■ **Description of the task**
Please edit the listing below by changing every "Instruction" to "Directive" and leaving the rest unchanged.

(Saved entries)
◆ ◆ ◆

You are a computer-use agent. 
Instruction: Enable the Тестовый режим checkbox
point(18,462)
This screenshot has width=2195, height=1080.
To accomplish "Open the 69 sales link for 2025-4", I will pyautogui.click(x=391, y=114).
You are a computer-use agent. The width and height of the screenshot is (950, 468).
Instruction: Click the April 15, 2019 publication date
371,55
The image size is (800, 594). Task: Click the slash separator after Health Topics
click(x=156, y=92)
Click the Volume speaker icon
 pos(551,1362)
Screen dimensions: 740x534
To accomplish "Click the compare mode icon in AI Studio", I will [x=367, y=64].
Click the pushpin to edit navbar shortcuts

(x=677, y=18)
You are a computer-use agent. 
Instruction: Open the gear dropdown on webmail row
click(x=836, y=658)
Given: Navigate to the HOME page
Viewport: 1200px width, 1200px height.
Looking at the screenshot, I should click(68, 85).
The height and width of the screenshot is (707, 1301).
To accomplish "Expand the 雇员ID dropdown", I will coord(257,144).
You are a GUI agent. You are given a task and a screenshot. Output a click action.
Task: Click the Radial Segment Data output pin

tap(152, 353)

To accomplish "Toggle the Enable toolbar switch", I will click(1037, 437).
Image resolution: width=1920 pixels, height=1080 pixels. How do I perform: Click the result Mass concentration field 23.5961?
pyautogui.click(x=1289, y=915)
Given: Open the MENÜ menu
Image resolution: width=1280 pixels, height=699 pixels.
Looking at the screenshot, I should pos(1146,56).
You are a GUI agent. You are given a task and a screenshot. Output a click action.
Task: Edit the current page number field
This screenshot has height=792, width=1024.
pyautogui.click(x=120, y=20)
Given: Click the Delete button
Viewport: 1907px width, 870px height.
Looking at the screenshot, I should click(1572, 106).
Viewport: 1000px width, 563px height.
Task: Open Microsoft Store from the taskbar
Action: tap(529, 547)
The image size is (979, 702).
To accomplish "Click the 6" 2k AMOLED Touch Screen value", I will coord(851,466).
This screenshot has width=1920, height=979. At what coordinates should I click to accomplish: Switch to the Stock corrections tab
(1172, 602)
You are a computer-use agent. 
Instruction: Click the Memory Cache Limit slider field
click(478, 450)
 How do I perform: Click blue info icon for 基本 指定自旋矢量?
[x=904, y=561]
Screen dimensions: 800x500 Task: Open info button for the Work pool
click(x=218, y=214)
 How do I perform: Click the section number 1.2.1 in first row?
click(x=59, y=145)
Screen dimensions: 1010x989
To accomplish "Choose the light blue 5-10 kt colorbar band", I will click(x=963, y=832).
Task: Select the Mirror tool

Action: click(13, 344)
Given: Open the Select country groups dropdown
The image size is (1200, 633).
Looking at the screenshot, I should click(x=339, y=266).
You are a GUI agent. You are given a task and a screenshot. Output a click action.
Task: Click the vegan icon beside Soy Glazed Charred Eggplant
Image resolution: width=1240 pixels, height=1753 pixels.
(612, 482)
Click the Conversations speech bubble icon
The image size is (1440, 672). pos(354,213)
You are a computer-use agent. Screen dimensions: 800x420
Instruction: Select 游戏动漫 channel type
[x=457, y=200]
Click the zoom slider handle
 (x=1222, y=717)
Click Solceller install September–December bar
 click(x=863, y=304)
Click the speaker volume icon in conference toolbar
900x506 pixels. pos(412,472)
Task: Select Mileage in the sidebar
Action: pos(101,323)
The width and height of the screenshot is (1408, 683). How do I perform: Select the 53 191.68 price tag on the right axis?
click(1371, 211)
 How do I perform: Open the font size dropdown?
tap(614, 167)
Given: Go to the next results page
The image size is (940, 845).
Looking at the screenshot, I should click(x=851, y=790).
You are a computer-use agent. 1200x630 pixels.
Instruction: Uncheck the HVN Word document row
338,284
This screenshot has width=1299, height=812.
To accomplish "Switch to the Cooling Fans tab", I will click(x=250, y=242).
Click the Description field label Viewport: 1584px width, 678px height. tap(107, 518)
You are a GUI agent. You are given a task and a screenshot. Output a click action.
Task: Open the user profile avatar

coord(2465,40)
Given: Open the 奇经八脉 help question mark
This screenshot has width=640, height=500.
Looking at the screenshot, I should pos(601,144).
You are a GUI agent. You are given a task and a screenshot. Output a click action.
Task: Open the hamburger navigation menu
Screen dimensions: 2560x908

◆ ◆ ◆

■ **Written solution**
You are a computer-use agent. 
Directive: Enable the Тестовый режим checkbox
point(18,462)
This screenshot has width=2195, height=1080.
To accomplish "Open the 69 sales link for 2025-4", I will pyautogui.click(x=391, y=114).
You are a computer-use agent. The width and height of the screenshot is (950, 468).
Directive: Click the April 15, 2019 publication date
371,55
The image size is (800, 594). Task: Click the slash separator after Health Topics
click(x=156, y=92)
Click the Volume speaker icon
 pos(551,1362)
Screen dimensions: 740x534
To accomplish "Click the compare mode icon in AI Studio", I will [x=367, y=64].
Click the pushpin to edit navbar shortcuts

(x=677, y=18)
You are a computer-use agent. 
Directive: Open the gear dropdown on webmail row
click(x=836, y=658)
Given: Navigate to the HOME page
Viewport: 1200px width, 1200px height.
Looking at the screenshot, I should click(68, 85).
The height and width of the screenshot is (707, 1301).
To accomplish "Expand the 雇员ID dropdown", I will coord(257,144).
You are a GUI agent. You are given a task and a screenshot. Output a click action.
Task: Click the Radial Segment Data output pin

tap(152, 353)

To accomplish "Toggle the Enable toolbar switch", I will click(1037, 437).
Image resolution: width=1920 pixels, height=1080 pixels. How do I perform: Click the result Mass concentration field 23.5961?
pyautogui.click(x=1289, y=915)
Given: Open the MENÜ menu
Image resolution: width=1280 pixels, height=699 pixels.
Looking at the screenshot, I should pos(1146,56).
You are a GUI agent. You are given a task and a screenshot. Output a click action.
Task: Edit the current page number field
This screenshot has height=792, width=1024.
pyautogui.click(x=120, y=20)
Given: Click the Delete button
Viewport: 1907px width, 870px height.
Looking at the screenshot, I should click(1572, 106).
Viewport: 1000px width, 563px height.
Task: Open Microsoft Store from the taskbar
Action: tap(529, 547)
The image size is (979, 702).
To accomplish "Click the 6" 2k AMOLED Touch Screen value", I will coord(851,466).
This screenshot has width=1920, height=979. At what coordinates should I click to accomplish: Switch to the Stock corrections tab
(1172, 602)
You are a computer-use agent. 
Directive: Click the Memory Cache Limit slider field
click(478, 450)
 How do I perform: Click blue info icon for 基本 指定自旋矢量?
[x=904, y=561]
Screen dimensions: 800x500 Task: Open info button for the Work pool
click(x=218, y=214)
 How do I perform: Click the section number 1.2.1 in first row?
click(x=59, y=145)
Screen dimensions: 1010x989
To accomplish "Choose the light blue 5-10 kt colorbar band", I will click(x=963, y=832).
Task: Select the Mirror tool

Action: click(13, 344)
Given: Open the Select country groups dropdown
The image size is (1200, 633).
Looking at the screenshot, I should click(x=339, y=266).
You are a GUI agent. You are given a task and a screenshot. Output a click action.
Task: Click the vegan icon beside Soy Glazed Charred Eggplant
Image resolution: width=1240 pixels, height=1753 pixels.
(612, 482)
Click the Conversations speech bubble icon
The image size is (1440, 672). pos(354,213)
You are a computer-use agent. Screen dimensions: 800x420
Directive: Select 游戏动漫 channel type
[x=457, y=200]
Click the zoom slider handle
 (x=1222, y=717)
Click Solceller install September–December bar
 click(x=863, y=304)
Click the speaker volume icon in conference toolbar
900x506 pixels. pos(412,472)
Task: Select Mileage in the sidebar
Action: pos(101,323)
The width and height of the screenshot is (1408, 683). How do I perform: Select the 53 191.68 price tag on the right axis?
click(1371, 211)
 How do I perform: Open the font size dropdown?
tap(614, 167)
Given: Go to the next results page
The image size is (940, 845).
Looking at the screenshot, I should click(x=851, y=790).
You are a computer-use agent. 1200x630 pixels.
Directive: Uncheck the HVN Word document row
338,284
This screenshot has width=1299, height=812.
To accomplish "Switch to the Cooling Fans tab", I will click(x=250, y=242).
Click the Description field label Viewport: 1584px width, 678px height. tap(107, 518)
You are a GUI agent. You are given a task and a screenshot. Output a click action.
Task: Open the user profile avatar

coord(2465,40)
Given: Open the 奇经八脉 help question mark
This screenshot has width=640, height=500.
Looking at the screenshot, I should pos(601,144).
You are a GUI agent. You are given a task and a screenshot. Output a click action.
Task: Open the hamburger navigation menu
Screen dimensions: 2560x908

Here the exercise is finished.